不錯,軍人的生活比起有些人來,是顯得艱苦、清貧一些,卻可以讓那些住著花園洋房、坐著豪華轎車、妻妾狐狗成群、腦滿腸肥卻又不學無術的新貴們為之汗顏,金錢可以買來花天酒地、燈紅酒綠,但這種淳樸、真摯的戰友之情,卻是用金錢收買不來的,隻有用你的心靈去交換!
沒事的時候,呆呆地望著窗外漸漸發黃的樹葉,我看得出神,思緒萬千。想起去年在家的情景,想起我的老爸、老媽,我的傷情沒有告訴他們,年歲大了,不該讓他們為了我的一點點小事而著急;想起最初入伍時的情景,想起我的鵬哥……算起來,鵬哥在司訓大隊一個月的學習,這幾天就要到期了,他能按時返回嗎?我沒讓戰友把我的事告訴他,免得他分心。但我每天都無數次地想起他,恨不能馬上見到我日思夜想的鵬哥。
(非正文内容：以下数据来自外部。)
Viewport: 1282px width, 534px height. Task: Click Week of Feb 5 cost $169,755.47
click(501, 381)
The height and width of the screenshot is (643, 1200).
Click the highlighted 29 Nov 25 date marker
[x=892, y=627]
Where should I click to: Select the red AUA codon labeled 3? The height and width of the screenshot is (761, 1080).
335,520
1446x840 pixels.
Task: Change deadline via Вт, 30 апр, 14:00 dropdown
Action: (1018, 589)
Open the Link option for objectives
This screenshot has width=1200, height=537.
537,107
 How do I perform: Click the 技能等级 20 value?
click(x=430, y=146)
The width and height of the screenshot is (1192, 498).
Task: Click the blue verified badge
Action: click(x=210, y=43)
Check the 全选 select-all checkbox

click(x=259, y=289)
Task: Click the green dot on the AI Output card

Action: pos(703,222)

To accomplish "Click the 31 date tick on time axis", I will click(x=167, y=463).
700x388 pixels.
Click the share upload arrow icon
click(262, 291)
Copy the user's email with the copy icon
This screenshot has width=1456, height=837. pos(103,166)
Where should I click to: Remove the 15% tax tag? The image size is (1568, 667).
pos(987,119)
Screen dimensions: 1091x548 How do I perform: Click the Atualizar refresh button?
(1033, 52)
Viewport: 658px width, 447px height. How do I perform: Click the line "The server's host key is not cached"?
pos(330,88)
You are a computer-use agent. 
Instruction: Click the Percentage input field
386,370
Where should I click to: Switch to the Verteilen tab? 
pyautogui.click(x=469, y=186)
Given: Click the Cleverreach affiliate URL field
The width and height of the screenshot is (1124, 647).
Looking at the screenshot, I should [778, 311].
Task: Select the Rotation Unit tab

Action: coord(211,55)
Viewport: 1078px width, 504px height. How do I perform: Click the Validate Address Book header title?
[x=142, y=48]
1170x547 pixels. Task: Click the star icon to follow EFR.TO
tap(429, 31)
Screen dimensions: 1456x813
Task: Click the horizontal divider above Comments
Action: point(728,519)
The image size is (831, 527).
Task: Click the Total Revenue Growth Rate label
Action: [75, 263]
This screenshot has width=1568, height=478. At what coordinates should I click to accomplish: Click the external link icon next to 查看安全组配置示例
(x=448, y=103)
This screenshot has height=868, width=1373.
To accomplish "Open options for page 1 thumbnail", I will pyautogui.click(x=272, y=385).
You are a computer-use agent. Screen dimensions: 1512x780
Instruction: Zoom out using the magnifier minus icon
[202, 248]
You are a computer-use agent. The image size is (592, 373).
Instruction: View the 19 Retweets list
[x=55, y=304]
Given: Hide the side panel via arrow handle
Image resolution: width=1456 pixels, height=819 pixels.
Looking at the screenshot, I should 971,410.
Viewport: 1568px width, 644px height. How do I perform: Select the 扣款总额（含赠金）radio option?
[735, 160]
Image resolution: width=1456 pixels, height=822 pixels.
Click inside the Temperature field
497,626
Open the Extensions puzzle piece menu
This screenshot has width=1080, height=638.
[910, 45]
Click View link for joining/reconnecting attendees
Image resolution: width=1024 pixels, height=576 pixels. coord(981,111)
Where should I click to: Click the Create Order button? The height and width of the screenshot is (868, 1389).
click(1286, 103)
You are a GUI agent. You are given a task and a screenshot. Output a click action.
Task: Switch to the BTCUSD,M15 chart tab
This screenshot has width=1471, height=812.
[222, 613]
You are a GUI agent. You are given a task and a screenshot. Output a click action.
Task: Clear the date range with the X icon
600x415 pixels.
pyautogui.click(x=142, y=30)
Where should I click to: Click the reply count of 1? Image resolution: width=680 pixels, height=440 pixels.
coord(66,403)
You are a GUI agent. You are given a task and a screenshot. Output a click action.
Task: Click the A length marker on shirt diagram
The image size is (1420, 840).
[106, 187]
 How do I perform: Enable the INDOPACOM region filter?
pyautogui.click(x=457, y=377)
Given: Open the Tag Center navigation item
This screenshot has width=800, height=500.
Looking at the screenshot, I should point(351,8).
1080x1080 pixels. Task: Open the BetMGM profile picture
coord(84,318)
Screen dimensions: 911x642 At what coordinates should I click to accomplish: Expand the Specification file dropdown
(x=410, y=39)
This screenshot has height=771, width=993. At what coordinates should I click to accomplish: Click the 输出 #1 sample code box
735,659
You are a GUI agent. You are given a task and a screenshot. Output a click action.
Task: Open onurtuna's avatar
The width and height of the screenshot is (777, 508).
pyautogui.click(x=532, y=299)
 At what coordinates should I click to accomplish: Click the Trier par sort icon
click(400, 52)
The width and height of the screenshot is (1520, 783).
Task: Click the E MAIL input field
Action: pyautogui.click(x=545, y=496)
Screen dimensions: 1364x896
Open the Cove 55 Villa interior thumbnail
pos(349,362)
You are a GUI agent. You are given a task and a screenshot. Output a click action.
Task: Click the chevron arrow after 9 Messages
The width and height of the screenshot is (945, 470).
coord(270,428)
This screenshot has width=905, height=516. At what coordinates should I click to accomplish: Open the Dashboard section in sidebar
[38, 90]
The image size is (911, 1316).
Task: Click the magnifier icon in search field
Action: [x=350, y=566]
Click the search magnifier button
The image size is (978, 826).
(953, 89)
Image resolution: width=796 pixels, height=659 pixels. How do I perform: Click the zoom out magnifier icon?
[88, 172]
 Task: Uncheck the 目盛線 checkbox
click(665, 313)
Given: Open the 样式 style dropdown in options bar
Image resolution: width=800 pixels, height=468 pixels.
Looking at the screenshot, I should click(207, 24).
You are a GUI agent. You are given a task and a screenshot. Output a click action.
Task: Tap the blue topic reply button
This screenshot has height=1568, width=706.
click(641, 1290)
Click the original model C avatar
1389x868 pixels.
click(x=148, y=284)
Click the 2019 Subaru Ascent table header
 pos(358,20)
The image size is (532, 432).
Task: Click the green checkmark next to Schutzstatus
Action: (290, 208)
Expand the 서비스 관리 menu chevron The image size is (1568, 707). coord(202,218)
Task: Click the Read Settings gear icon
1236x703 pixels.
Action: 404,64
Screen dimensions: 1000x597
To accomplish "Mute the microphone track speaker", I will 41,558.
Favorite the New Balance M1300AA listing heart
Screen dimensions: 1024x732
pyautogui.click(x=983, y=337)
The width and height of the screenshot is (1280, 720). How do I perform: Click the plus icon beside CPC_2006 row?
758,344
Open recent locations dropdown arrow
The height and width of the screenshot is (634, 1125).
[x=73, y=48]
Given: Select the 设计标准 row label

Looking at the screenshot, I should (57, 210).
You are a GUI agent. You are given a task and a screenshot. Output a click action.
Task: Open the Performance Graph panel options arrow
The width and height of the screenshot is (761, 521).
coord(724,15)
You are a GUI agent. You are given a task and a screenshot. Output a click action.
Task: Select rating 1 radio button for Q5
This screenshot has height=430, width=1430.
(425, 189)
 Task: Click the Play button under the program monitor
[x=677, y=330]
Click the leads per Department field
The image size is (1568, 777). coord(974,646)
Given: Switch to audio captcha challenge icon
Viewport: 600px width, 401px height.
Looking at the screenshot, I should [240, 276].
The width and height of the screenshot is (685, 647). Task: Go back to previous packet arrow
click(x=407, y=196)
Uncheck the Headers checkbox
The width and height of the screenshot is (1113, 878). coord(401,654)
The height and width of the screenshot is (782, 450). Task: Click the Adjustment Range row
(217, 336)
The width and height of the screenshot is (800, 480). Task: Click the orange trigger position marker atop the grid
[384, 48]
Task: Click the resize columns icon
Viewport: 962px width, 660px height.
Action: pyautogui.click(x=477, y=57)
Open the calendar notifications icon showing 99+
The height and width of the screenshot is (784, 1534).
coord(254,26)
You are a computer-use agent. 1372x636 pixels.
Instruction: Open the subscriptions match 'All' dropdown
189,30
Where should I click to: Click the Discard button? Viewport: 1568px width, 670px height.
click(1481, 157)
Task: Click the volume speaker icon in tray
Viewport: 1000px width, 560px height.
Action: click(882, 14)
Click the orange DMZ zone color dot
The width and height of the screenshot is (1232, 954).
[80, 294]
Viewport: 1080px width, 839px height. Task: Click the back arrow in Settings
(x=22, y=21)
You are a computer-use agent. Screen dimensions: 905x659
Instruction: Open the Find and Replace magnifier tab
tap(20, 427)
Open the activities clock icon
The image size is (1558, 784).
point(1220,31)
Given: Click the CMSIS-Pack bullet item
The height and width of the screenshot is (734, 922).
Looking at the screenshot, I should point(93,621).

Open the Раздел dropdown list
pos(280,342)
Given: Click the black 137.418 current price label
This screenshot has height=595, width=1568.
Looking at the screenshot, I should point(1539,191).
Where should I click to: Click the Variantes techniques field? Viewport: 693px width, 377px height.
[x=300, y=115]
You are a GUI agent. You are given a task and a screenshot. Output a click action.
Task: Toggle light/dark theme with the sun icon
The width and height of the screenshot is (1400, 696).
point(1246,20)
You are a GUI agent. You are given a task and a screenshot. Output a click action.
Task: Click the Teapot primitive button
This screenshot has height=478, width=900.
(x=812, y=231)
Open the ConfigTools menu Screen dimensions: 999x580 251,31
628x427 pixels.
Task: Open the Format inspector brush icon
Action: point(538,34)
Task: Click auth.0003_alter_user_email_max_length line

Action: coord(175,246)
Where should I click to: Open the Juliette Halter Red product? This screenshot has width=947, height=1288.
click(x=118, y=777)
那是一個星期六,上午,陪床的戰友說要到街上去買點東西,個把小時就回,百無聊賴的我坐在床上,看同病室彆的戰士玩撲克,病室的門咚的一聲被撞開了,所有的人都停住,把頭轉向門口。刹那間,我驚呆了:"鵬哥!"大叫一聲,我從床上躍下。鵬哥還是那身發舊的迷彩服,褲口綁起,穿著高腰解放膠鞋,黝黑的皮膚散射著健康、陽剛的男性魅力。
"克!"幾乎是同時,鵬哥三步並做兩步跑到我麵前,大包小包往床櫃上一放,一把抱住了我。我的手被碰了一下,"哎喲"地叫了一聲,他忙鬆開我,不好意思地望著我。旁邊的病友咯咯地樂開了:"喲嗬,久彆賽新婚哪!"一句沒有惡意的玩笑話,搞得我倆滿臉通紅。"你怎麼知道的?"說著,我拽著鵬哥,走出了病室。"今天早晨一回來不見你,才打聽出來。你得跟我說說,為什麼不告訴我?!"鵬哥嚴厲起來,他真生氣了。"又不是什麼大事,告訴你乾什麼,再說,你那裡也挺緊張吧?一個月,一次都沒回來過,怎麼樣,結束了?"幾分討好地,我趕緊轉移話題。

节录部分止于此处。